Once again missing analyst expectations, Snap reported third-quarter revenue of just $208 million and a net loss of $443 million, on Tuesday.
Worse yet, the company said it added just 4.5 million new daily active users during the period, which brought total DAUs to roughly 175 million.
With regard to Snap’s latest earnings fail, analysts had mixed feelings on Tuesday.
“My optimistic side likes to think that the past three quarters since Snap’s IPO are helping to set expectations regarding reasonable growth rates for new advertising-driven businesses -- expectations that have been thrown for a loop due to Facebook's unprecedented success,” said Forrester analyst Melissa Parrish.
“My pessimistic side is concerned that while I will always applaud a company’s efforts to improve and simplify the user experience, the complicated interface may not be the primary reason the app hasn't appealed to a wider audience.”
Parrish is referring to Snap’s decision to redesign its flagship app, which CEO Evan Spiegel outlined on Tuesday.
“One thing that we have heard over the years is that Snapchat is difficult to understand or hard to use, and our team has been working on responding to this feedback,” Spiegel stated. “As a result, we are currently redesigning our application to make it easier to use.”
More troubling to investors, Spiegel said he did not expect the redesign to produce rabid business results. “There is a strong likelihood the redesign of our application will be disruptive to our business in the short term,” the young CEO said.
Characterizing the change as a “risk,” Spiegel admitted: “We don’t yet know how the behavior of our community will change when they begin to use our updated application.”
Among some Snap watchers, there is a sense that the company has lost its direction.
“It’s hard to be optimistic about their future when they don’t have a clear plan for growth or monetization,” said Ian Baer, Chief Strategy Officer at Rauxa, full-service marketing agency. “It just feels like they’re throwing darts, and were I an investor, or even a potential buyer should they choose that path, I’d be very wary.”

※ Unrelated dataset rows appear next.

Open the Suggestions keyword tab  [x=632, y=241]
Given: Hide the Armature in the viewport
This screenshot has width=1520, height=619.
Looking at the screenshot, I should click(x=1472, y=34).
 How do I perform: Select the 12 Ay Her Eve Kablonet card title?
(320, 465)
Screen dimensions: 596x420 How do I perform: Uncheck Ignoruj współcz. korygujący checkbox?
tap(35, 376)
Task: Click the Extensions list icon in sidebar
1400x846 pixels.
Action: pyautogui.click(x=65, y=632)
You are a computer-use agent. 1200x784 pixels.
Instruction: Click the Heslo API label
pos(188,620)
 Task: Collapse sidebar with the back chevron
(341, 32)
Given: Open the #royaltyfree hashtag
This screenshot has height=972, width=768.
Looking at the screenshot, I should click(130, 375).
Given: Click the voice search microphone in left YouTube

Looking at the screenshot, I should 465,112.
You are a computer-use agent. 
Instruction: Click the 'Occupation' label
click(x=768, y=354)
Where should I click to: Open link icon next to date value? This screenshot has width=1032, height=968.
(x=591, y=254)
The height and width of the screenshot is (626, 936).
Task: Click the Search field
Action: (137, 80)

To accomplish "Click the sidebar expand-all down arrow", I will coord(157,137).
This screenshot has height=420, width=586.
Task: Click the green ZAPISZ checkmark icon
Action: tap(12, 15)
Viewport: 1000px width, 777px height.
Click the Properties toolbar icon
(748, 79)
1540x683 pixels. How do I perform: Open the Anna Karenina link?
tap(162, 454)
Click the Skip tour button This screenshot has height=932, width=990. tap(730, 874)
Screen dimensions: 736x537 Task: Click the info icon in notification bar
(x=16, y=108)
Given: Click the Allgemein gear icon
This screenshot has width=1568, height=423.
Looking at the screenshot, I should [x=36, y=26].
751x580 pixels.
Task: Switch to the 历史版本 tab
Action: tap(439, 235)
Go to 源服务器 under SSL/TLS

Among other innovations, Snap debuted “context cards” -- which can connect users within app experiences to various products, services and business information -- this past quarter.
Launched with a number of business partners from TripAdvisor to Foursquare to Michelin to goop, the cards also let users take simple actions, such as calling for a ride with Uber or Lyft, or reserving a table through OpenTable, Resy or Bookatable.
Snap also integrated its popular Stories features into context cards, which it hoped would make it easier for users to see more Snaps from places of interest. Clearly a work in progress, Snap said it is hoping to learn from users’ and business partners’ experience with the cards.